Text segment
Skip to main content

The Value of Energy Diversity, Nuclear Energy Division

On the one hand, people jabber about energy diversity – simply, the practice of not betting the megawatts on one energy source – but if the price is right, there is a rush for, say, natural gas. Now, that’s still within the context, in this country, of a pretty broad energy mix. And natural gas isn’t exactly a villain, as utilities have embraced it as a means of reducing carbon emissions and shuttering coal plants.

But what about France? It gets between 75 and 80 percent of its electricity from nuclear energy. That’s not very diverse, though it doesn’t seem to have caused a lot of problems. Yet.

I ran into this little story at Autoblog Green, about Renault’s warning that the grid may not be able to handle a big influx of electric cars:

The culprit is a combination of France's extensive use of nuclear power, which lacks the flexibility to cope with power-demand surges, and the widespread use of electric heaters during France's cold spells, which already strains the country's power supply.

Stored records
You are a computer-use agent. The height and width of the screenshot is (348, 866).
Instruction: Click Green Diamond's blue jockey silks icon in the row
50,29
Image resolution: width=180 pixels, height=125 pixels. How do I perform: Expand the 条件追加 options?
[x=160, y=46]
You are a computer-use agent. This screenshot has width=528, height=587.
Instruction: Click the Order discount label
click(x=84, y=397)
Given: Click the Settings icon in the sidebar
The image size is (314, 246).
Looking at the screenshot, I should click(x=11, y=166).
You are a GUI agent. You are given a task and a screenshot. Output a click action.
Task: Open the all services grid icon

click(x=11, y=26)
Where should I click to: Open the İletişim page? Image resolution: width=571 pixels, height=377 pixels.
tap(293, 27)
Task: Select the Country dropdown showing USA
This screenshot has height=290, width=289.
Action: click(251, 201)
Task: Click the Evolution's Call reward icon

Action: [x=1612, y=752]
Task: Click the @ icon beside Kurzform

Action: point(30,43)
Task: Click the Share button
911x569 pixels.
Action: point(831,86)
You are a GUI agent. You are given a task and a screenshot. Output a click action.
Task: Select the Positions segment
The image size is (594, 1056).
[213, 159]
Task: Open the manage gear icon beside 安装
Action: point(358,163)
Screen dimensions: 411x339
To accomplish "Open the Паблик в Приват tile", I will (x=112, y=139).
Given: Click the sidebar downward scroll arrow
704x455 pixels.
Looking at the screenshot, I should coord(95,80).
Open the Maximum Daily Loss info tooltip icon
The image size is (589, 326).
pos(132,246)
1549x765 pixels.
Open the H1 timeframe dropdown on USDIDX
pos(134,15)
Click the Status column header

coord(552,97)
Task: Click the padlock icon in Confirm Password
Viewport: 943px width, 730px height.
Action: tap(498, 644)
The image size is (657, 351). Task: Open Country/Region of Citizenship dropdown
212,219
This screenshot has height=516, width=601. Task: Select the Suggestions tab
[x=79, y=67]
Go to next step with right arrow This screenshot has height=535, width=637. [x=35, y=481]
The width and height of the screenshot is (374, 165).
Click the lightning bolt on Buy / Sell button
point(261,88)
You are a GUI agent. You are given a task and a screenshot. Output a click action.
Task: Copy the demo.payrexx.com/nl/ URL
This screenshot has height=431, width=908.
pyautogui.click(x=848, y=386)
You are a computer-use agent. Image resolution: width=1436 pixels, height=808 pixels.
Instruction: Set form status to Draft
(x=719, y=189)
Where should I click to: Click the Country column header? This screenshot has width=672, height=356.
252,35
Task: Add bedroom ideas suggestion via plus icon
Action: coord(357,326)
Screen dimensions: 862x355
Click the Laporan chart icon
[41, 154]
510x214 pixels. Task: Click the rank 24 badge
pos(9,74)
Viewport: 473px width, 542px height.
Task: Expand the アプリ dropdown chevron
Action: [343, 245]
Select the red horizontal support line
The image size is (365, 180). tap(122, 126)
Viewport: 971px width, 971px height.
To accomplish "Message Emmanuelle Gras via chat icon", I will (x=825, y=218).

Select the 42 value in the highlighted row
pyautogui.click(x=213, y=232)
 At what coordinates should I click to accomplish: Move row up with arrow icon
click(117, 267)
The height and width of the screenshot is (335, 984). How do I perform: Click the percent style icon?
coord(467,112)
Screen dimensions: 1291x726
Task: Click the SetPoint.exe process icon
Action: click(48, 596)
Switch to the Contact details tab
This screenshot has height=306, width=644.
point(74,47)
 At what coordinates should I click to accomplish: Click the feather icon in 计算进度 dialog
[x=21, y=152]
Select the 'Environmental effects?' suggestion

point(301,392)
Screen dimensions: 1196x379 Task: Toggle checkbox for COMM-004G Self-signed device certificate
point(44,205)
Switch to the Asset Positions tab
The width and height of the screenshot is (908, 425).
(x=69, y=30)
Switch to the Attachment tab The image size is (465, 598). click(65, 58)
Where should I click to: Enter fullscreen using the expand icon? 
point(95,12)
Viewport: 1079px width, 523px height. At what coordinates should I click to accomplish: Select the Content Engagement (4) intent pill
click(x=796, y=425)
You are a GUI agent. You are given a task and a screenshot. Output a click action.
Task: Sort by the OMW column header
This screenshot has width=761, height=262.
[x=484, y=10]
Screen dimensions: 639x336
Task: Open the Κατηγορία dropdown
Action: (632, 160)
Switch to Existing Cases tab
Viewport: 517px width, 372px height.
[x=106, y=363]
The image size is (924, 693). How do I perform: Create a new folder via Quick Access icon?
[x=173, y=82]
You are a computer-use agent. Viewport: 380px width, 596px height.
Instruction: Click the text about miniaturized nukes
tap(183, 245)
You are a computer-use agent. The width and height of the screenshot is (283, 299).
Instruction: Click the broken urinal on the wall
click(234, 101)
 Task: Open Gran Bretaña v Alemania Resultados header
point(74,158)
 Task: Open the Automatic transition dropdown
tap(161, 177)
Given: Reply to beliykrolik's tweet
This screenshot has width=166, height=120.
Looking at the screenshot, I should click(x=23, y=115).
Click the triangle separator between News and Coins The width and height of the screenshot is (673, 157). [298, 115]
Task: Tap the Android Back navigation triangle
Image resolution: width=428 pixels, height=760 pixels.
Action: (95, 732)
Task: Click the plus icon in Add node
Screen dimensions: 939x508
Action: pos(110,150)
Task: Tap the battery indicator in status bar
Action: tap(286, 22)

Work item
Copy the energy diversity text between "The culprit is" and "country's power supply.", inclusive, and rename "electric heaters" to "space heaters". The records have no connection to the energy diversity text.

Exercise answer
The culprit is a combination of France's extensive use of nuclear power, which lacks the flexibility to cope with power-demand surges, and the widespread use of space heaters during France's cold spells, which already strains the country's power supply.